Counting Sort
Counting sort breaks the O(n log n) barrier by not using comparisons at all. Instead, it counts how many times each value appears, then uses those counts to reconstruct the sorted array. It's like tallying votes — count how many people voted for each candidate, then list the results in order.
This algorithm only works when the input consists of integers within a known range. If you're sorting ages (0-150), student IDs (1-1000), or letter grades (A-F mapped to 1-5), counting sort is blazing fast. But it can't sort arbitrary objects without a key extraction step.
How It Works
First, create a count array sized to the range of input values. Walk through the input and increment the corresponding count for each element. Then, reconstruct the sorted array by iterating through the count array and writing each value the appropriate number of times.

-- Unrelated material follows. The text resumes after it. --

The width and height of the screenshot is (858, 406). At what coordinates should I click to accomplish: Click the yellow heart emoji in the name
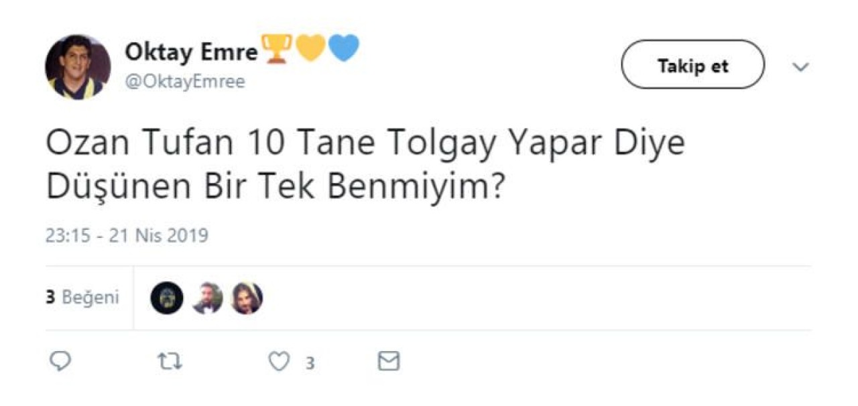pyautogui.click(x=310, y=48)
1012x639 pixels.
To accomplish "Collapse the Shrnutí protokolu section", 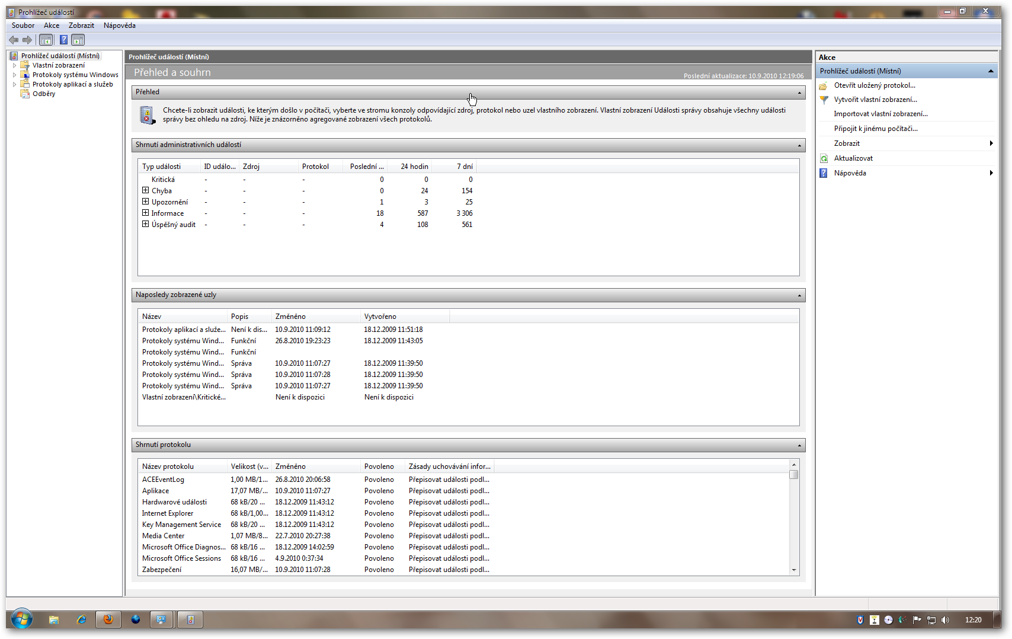I will (x=799, y=445).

That's it — two passes through the data. The counting pass is O(n), and the reconstruction pass is O(k) where k is the range of values. Total time: O(n + k). If k is small relative to n, this absolutely crushes comparison sorts.
function countingSort(arr) {
const max = Math.max(...arr);
const count = new Array(max + 1).fill(0);
for (const num of arr) {
count[num]++;
}
const sorted = [];
for (let i = 0; i < count.length; i++) {
while (count[i] > 0) {
sorted.push(i);
count[i]--;
}
}
return sorted;
}
console.log(countingSort([4, 2, 2, 8, 3, 3, 1]));
Try it Yourself →
Time Complexity
Time complexity is O(n + k) where n is the number of elements and k is the range of values. Space complexity is O(k) for the count array. When k is O(n) or smaller, counting sort is linear — that's O(n) vs O(n log n), which is a massive improvement for large datasets.

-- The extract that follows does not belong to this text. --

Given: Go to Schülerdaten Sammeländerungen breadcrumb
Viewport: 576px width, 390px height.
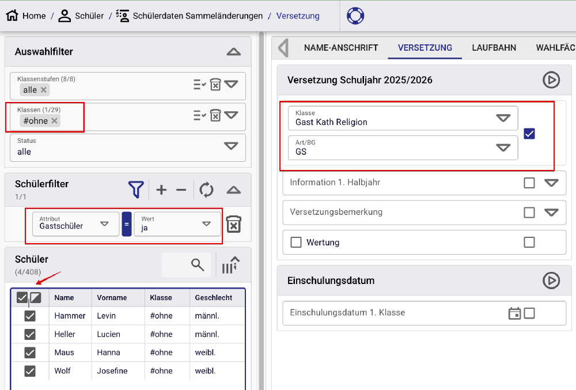Looking at the screenshot, I should [x=197, y=16].
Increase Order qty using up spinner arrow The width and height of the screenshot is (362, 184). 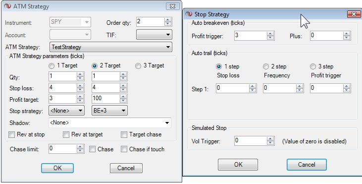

The catch is that k can be a problem. If you're sorting values from 0 to 1,000,000, you need a million-element count array even if you only have 10 input elements. That's wasteful. Counting sort only makes sense when the value range is reasonable.
Limitations
Counting sort is a non-comparison sort, so it doesn't compare elements against each other. This means it can't sort floating-point numbers directly (though you can adapt it). It also can't sort strings or custom objects without first mapping them to integer keys.
The biggest limitation is memory usage when the range k is large. Sorting 1 billion numbers that happen to be in the range 0-10 billion would require a 10 billion element array. In those cases, use radix sort instead — it combines counting sort with digit-by-digit processing to handle large ranges efficiently.